'A warrior for social justice': Helene Williams retires

By Mary Lynn Lyke Tuesday, December 17, 2024

iSchool Teaching Professor Helene Williams asks a lot of tough questions. Who, she challenges Master of Library and Information Science students, are libraries serving? Importantly, who are they not serving? What can libraries do differently to accommodate unheard and underrepresented voices? How can you, as a librarian-in-training, help move the needle?

“She is a warrior for social justice,” says former student Twanna Hodge (MLIS ‘15), a Ph.D. student in the College of Information at the University of Maryland. “She endlessly disrupts and dismantles the white, heteronormative, patriarchal society through her teaching and service.”

Williams, who retires in December after a 40-year career in academic and public libraries and college classrooms, is esteemed by students for her fearlessness, fair-mindedness, humor and dynamic student-focused classes that begin with the question: “What do you expect from this class?” Though she’s considered a hard grader, her classes are packed. She has received two iSchool TEACH (teaching excellence and creative honors) awards, as well as an Outstanding Service Award.

Her goal, she says, is for students to “learn to learn,” whether they are going into academic, public, corporate or school libraries. For many years, Williams was the only working librarian on the iSchool faculty. Deeply connected with partners in the library world, she has consistently brought real-world library experiences and trends into the classroom, keeping content fresh and relevant. Students may study actual contracts to learn how to negotiate a million-dollar deal with a journal vendor or practice ways to handle book-ban protesters gathered outside library doors. “Our students have to understand what it is like on the ground, to be able to leave the classroom and go to work and not sit in a corner thinking lofty thoughts.”

Helene Williams portraitAn all-hours teacher, she meets weekends and nights to accommodate the needs of students, for example single moms juggling work and school or online students in different time zones. “It’s an equity issue. Every student should have access to someone who can help them when they need it,” she says. 

Williams, a first-generation college student, graduated with master’s degrees in both English (Purdue University) and library science (Indiana University). She landed at Harvard University Libraries in 2001 as an English bibliographer for the humanities. She found the system stodgy and out-of-date and set about changing that, working with a colleague to buy things Harvard had never had on its shelves, including language tapes, graphic novels, chick lit, sci-fi, and DVDs of popular TV series like “Dr. Who.” “The catalogers just freaked out,” she says, with the easy laugh that often finishes her sentences.

The charismatic teacher was an early adopter of technology. At the UW, teaching graduate research methods courses in the English and Comparative Literature Department, she had English majors learn HTML and build their own websites, long before programs like WordPress existed. “Students exited that class information literate,” she says. “All of them landed a job right out of school.”

Williams has been tireless inside and outside the classroom, serving on national library committees, editing journals, planning conferences. At the iSchool, she was a member of the MLIS Program Committee for years and worked to increase student diversity as a member of the Admissions Committee. “Right now, the library profession is 87 percent white,” she points out. “How do we bring in people of color, people from different backgrounds?”

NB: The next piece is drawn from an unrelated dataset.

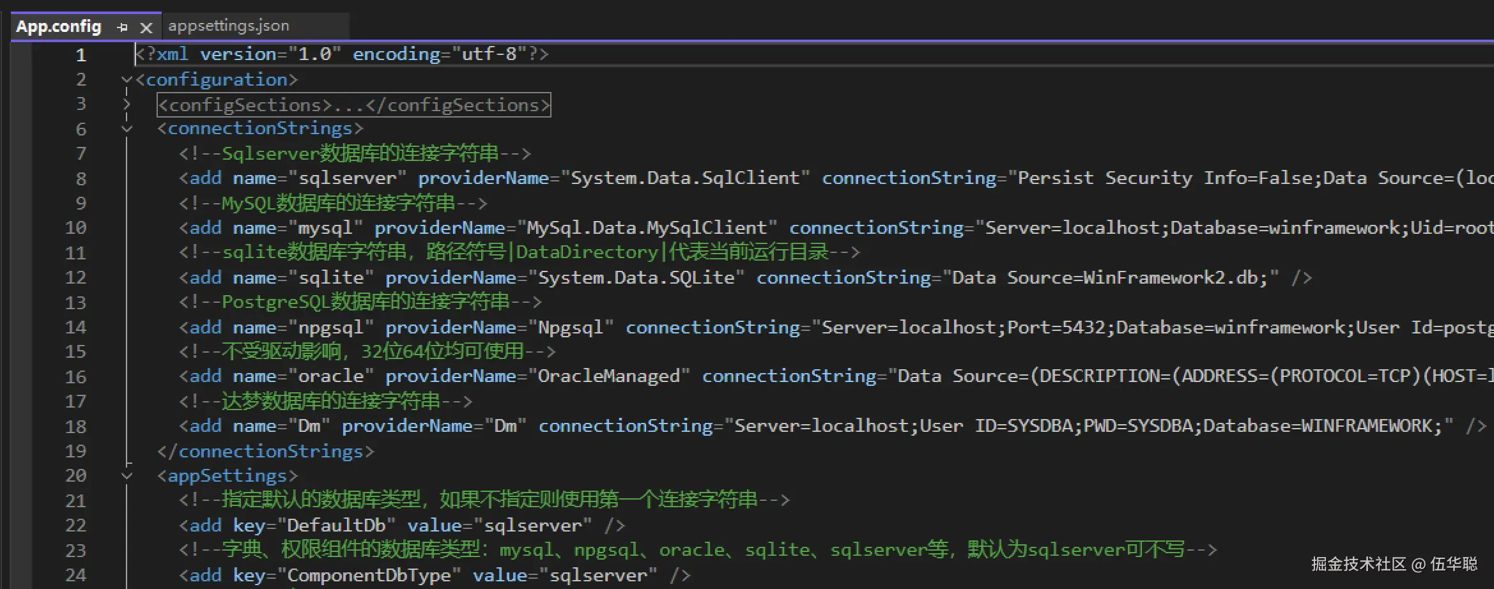Close the App.config tab

point(146,27)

A self-described “matchmaker,” she pairs students and libraries in the MLIS Directed Fieldwork program and helped create the iSTAMP mentorship program, connecting students with program alumni. “Helene has devoted herself to making sure the MLIS program has excellent, informed graduates who are ready to step into positions and make a difference in the library field,” says iSchool Teaching Professor Cindy Aden.

When she began teaching at the school, Williams had a question for herself: “Would I be one of those instructors to avoid or would I look forward to the opportunities this class provides?” Now, as she winds up her time at the iSchool, she can happily answer that, yes, students eagerly sought out her classes, and, truly, “there has never been a dull moment.”

Pictured at top: Helene Williams speaks with alumni during a gathering at UW Tacoma.